======== Page

# Costume Contest Ballot and other Templates



## StreetScream (Sep 24, 2009)

I would also appreciate something like this.


----------



## magen16 (Oct 10, 2006)

This is what I use for my ballots


----------



## printersdevil (Sep 7, 2009)

http://www.halloweenforum.com/party-ideas-experiences-recipes/70989-tempt-your-fate-party-game.html

I found this tonight while searching for Tempt Your Fate ideas. Since Frankie's Girl said anyone could use it last year, I hope it is okay to revive this thread.\

Awesome graphic, BTW!


----------



## printersdevil (Sep 7, 2009)

http://www.halloweenforum.com/party...ipes/68805-halloween-adult-party-games-3.html

Another great graphic posted here last year by ylbissop. You guys are so creative.


----------



## madammorrible (Aug 9, 2009)

Those are great! Thanks for sharing.


----------



## printersdevil (Sep 7, 2009)

My friend luludou on another board shared this site for a Toe Tag. Oh, the possibilities!

HPLHS Prop Toe Tag


----------



## leighanne4585 (Aug 28, 2009)

================
======== Information given

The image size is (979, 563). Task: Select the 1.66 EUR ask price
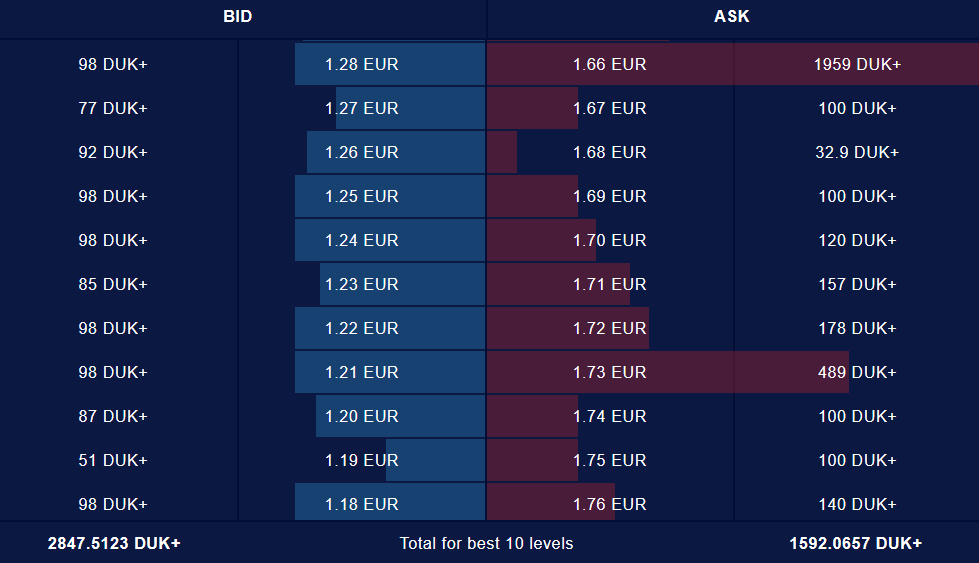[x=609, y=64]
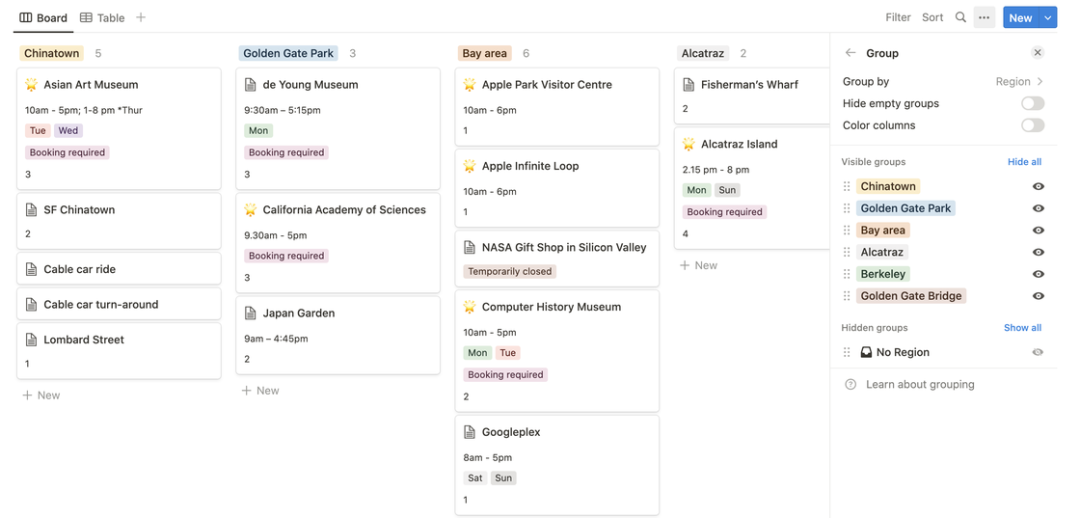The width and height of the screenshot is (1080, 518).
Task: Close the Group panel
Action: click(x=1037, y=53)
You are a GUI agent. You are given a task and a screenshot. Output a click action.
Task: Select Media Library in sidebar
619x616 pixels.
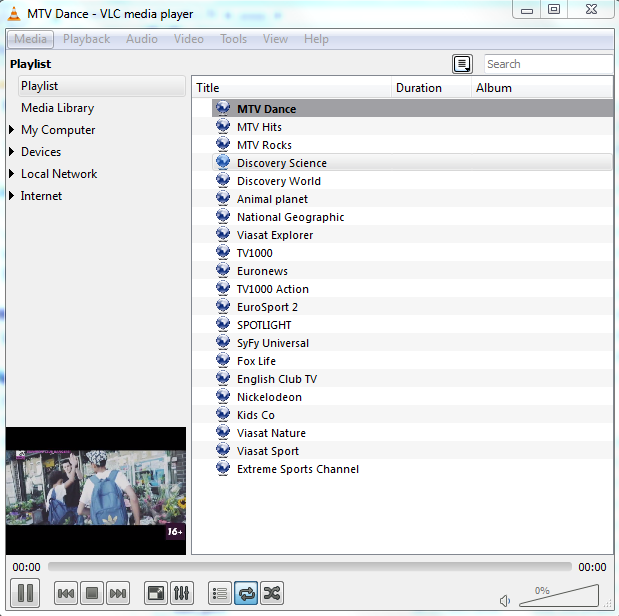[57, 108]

================
======== Information given

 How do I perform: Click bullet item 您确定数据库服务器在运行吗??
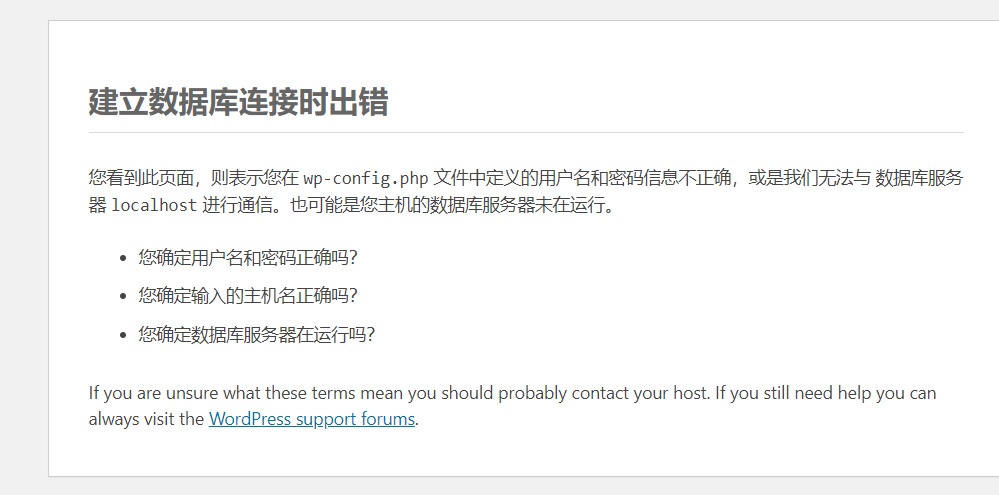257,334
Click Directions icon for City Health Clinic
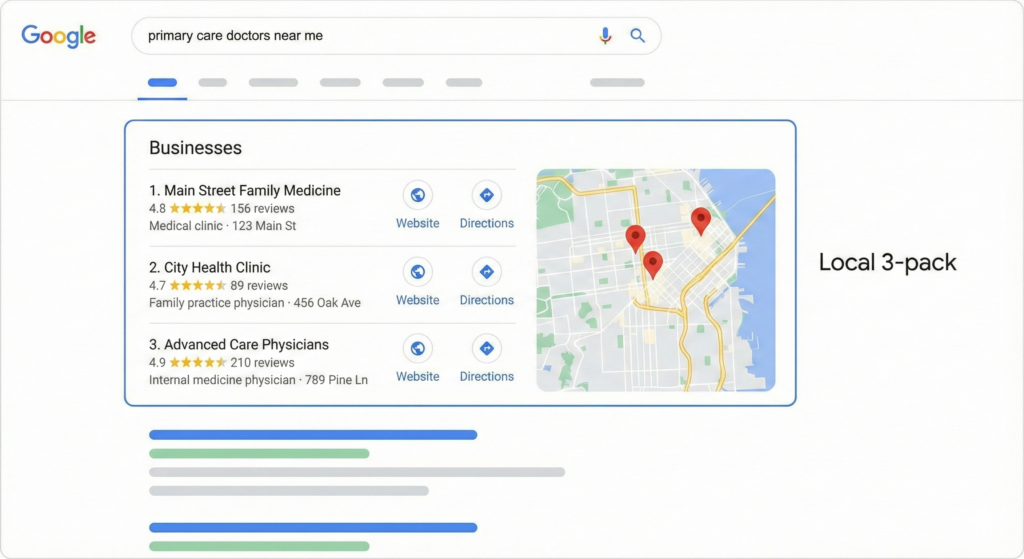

================

=== Your tasks ===
1. List each distinct username that heads a post in the costume contest ballot thread, once each.
2. Pick up the costume contest ballot thread after its final line and write the post that follows.

=== The replies ===
1. StreetScream, magen16, printersdevil, madammorrible, leighanne4585

2.
We used that toe tag template as invites this year, its awesome because you can type in your own city. We attached them to plastic feet we got from $ tree. *They were such a huge hit!* Thank you for the other ballots, I needed something for our costume contest as well


----------



## Frankie's Girl (Aug 27, 2007)

printersdevil said:


> http://www.halloweenforum.com/party-ideas-experiences-recipes/70989-tempt-your-fate-party-game.html
> 
> I found this tonight while searching for Tempt Your Fate ideas. Since Frankie's Ghoul said anyone could use it last year, I hope it is okay to revive this thread.
> 
> Awesome graphic, BTW!


Thanks!

I have no problems with anyone using the graphics I made... I posted them up there so as to help if I could. Borrow away!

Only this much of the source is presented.